This post was inspired by a short, two line snippet in John Lilly’s blog today. There has been a lot of press about the current writers’ strike, and it’s impact on TV this fall. I hadn’t originally planned to write anything about it here, but one comment in John’s blog made me think (italics are mine):
But it’s one of those things, i think. for the studios, this feels, to me, like their waterloo, their napster. we’re in a period of incredible creativity in the world, incredible connectedness. Putting down the hammer on the creatives — in other words, not letting them share fairly in the proceeds from the distribution of their work — isn’t likely to help the television and motion picture industry, in my own, admittedly uninformed opinion.
I’m an outsider to the entertainment industry, so my apologies if this question is hopelessly naive. But there is something about this entire strike that doesn’t make sense to me, sitting up here in Silicon Valley.
So, here is my question. A lot of this strike seems to revolve around the Writers’ Guild, and their belief that they deserve royalties (aka residuals) on versions of their content that are distributed digitally (DVDs, downloads, etc). Apparently, this was one of the big mistakes, in their opinion, of the late 1980’s agreement with the union.
(For those of you not familiar with the term, a “residual” is a micro-payment that you are entitled to every time one of your contributing works is resold. Just think of a book author getting a small payment every time their book sells another copy, or a music band getting a small payment every time they sell another album. Revenue sharing.)
Now, I’ll be the first to admit – I’m not sure why you’d deserve a residual on a re-run and not on a DVD. But my question really is more fundamental:
Why do writers get residuals at all?
I guess, to be less confrontational, let me rephrase the question this way:
Why don’t software engineers get residuals?

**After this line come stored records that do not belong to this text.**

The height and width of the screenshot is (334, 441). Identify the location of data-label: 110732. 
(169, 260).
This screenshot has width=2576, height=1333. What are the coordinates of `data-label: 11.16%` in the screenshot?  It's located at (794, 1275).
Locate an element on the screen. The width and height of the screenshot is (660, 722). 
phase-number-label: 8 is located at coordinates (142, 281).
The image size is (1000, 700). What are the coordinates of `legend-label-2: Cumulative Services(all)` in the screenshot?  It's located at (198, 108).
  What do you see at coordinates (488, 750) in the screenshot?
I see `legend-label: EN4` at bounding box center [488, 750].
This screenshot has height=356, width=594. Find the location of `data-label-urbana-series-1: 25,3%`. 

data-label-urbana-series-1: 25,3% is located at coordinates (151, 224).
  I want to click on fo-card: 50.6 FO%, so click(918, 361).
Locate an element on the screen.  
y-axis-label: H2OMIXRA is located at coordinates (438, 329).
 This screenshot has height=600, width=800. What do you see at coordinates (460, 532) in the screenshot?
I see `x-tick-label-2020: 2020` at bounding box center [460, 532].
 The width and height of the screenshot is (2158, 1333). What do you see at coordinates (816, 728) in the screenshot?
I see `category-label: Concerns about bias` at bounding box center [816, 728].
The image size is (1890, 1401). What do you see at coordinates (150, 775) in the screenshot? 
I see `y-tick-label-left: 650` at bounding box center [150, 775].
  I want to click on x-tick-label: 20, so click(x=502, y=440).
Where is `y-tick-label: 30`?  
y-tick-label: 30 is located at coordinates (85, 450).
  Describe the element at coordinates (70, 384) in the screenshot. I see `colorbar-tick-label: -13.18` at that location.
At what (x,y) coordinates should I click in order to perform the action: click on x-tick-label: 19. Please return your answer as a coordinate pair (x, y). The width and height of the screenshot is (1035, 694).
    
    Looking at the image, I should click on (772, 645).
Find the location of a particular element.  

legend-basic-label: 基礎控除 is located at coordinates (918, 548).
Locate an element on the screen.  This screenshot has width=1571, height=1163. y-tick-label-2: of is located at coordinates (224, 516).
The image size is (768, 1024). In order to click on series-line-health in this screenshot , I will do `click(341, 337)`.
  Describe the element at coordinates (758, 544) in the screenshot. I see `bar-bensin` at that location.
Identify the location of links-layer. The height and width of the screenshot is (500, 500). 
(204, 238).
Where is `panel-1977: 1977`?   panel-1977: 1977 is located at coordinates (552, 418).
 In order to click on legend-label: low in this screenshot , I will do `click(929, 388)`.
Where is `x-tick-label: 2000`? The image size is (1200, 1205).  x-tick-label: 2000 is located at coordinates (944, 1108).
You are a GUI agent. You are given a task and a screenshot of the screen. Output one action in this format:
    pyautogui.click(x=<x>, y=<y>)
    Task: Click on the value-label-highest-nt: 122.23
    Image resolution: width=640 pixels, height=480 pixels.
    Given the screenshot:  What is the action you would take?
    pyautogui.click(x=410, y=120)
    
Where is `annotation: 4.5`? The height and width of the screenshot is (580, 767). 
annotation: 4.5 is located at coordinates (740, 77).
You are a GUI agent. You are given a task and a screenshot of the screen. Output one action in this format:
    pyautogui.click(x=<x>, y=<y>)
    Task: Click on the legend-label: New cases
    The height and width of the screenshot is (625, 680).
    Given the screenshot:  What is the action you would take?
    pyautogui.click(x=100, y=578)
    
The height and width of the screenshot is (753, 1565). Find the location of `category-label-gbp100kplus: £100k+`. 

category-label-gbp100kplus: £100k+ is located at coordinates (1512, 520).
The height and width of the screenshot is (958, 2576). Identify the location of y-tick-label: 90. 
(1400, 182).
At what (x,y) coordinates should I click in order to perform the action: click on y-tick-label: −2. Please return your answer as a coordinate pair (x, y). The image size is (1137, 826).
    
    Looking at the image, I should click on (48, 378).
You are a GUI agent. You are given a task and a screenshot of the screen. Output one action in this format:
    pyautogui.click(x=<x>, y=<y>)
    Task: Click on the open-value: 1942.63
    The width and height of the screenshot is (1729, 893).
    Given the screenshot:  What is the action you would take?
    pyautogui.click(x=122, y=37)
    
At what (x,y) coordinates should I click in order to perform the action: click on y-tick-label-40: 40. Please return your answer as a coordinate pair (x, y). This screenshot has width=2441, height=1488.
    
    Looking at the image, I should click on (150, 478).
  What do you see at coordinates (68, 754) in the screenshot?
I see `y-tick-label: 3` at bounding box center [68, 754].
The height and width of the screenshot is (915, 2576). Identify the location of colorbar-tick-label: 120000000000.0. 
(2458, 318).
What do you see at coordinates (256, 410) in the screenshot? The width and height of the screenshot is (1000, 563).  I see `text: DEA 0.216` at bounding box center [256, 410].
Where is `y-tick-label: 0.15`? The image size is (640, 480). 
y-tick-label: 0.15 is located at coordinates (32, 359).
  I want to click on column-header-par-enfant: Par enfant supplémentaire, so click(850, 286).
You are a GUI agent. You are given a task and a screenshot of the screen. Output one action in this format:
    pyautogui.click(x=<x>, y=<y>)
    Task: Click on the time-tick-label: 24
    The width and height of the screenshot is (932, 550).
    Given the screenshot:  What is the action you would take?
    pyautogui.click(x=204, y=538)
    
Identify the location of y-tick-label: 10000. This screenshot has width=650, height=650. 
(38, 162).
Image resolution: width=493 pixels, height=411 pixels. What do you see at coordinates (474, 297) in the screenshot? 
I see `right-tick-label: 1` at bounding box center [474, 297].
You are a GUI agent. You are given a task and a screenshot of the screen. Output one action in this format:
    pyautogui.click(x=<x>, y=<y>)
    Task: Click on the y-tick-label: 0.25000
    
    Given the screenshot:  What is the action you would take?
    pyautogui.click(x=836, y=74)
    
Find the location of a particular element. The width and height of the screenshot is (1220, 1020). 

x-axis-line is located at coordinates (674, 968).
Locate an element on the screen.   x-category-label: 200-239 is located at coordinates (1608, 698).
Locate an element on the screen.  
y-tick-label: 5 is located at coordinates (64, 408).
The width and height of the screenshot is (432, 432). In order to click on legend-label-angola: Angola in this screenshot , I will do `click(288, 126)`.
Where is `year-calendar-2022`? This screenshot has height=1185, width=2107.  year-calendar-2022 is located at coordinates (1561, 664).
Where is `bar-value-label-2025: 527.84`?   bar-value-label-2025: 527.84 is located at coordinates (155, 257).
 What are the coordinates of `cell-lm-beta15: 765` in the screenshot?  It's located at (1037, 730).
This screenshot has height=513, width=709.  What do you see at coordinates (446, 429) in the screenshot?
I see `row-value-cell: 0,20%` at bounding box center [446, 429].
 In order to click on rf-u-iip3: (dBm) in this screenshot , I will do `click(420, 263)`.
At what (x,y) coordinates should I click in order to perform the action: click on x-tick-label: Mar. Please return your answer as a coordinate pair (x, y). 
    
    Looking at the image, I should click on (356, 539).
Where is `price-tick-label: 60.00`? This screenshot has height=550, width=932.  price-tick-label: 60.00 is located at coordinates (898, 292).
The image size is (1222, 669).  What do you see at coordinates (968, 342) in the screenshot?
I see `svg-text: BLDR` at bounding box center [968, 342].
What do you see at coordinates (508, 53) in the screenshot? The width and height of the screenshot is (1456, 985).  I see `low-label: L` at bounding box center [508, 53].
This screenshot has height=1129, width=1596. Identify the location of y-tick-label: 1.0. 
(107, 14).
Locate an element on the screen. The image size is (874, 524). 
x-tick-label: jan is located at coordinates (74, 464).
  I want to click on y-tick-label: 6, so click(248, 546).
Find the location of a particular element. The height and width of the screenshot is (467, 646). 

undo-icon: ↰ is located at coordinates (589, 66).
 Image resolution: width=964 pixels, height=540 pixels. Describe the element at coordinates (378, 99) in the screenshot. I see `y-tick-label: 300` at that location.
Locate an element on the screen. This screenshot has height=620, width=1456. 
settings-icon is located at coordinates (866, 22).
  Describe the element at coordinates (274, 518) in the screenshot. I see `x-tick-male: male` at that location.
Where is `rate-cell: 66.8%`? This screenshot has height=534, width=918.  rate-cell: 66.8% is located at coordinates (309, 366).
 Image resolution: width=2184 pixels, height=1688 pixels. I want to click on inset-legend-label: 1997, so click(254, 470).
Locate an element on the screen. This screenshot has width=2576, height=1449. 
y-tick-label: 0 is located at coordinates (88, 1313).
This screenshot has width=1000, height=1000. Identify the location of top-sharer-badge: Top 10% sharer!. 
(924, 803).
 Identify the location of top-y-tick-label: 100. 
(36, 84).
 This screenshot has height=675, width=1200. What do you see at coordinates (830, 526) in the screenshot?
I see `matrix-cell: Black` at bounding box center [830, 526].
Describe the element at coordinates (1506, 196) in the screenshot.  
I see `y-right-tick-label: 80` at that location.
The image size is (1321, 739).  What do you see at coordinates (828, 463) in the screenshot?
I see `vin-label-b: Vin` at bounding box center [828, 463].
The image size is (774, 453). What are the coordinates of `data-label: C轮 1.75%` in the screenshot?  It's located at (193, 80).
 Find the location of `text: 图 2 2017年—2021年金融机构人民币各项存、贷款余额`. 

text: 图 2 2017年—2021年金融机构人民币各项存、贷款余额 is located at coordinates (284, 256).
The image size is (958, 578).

I don’t want to sound stupid here. I’ve heard many reasons given for why residuals are given to writers and other creative contributors to media products. But most of them don’t really hold water with me:
- Comedy is a creative enterprise, and people can go for years in between gigs. Residuals on past success are a way of funding the down times, so great writing can happen in the down time between gigs.
- Historically, authors have always been paid per-copy sold, as a form of risk-sharing between the publisher and the author. It’s a classic alignment of incentives – more books sold mean more profits for the publisher and more income for the author. This leapt from book authors to musicians to other forms of entertainment as the industry grew.
- Writers deserve their “fair share” of the profits made from their work. Residuals represent that fair share.
I’m sure there are others, but those are the big three I’ve seen in the press.
The problem is, with the exception of (2), these reasons could just as well apply to software engineers, who in general never get paid through residuals.
Software engineering is a creative process, where people with unique talent and skill create content (code) that is protected by copyright and signed over to their employer (the company). There are highs and lows in the industry, and rapidly changing tastes/technology that can lead to low times for an engineer as well as good times.
In software, it’s much more common for an engineer to get paid in a mix of salary, bonus, and stock. No residuals.
- The salary is the company recognition of the value an engineer needs to get immediately in exchange for their work.
- The bonus is the company recognition of short term goals being hit, which allow the company to share the benefits of good performance of the individual and/or the company.
- The stock is a way for the engineer to share in the long term upside of the product of their work. They become part owner in the company, and so when the company makes money, they reap some of the benefit.
The stock is really the key to alignment between the owners of the company (shareholders), management, and the individual engineer. It’s the way of saying, “If this works, we’ll all make money together.”
So, in theory, I guess you could replace the stock component with residuals. You could argue that there are too many factors that play into stock price, and that residuals are a clean way of rewarding people for their contribution to a product with long term success. (I’m not sure I’d ever trust the accounting behind residuals, but I guess that’s why lawyers and union leaders make a lot of money.)
Maybe the problem is that writers aren’t really treated like co-owners and long term employees at all, and residuals represent that broken trust. Maybe studios don’t treat writers like co-owners and long term employees because the compensation system is set up to pay them like mercenaries. Maybe there is no real concept of a studio – just an aggregation of 1000s of entertainment efforts, each with their own finances, and each writer is just a mini-shareholder of that effort.
Maybe the problem is that the entertainment industry is, for the most part, stagnant, and their isn’t sufficient growth to really provide the upside benefits provided to engineers as stock-holders.
Maybe this is the difference between a unionized approach to compensation and a non-unionized approach?
I guess I’m still at a loss to explain the difference however. Let’s take a large company like Microsoft. Should they be paying their engineers like writers? Or should the studios be paying their writers like engineers?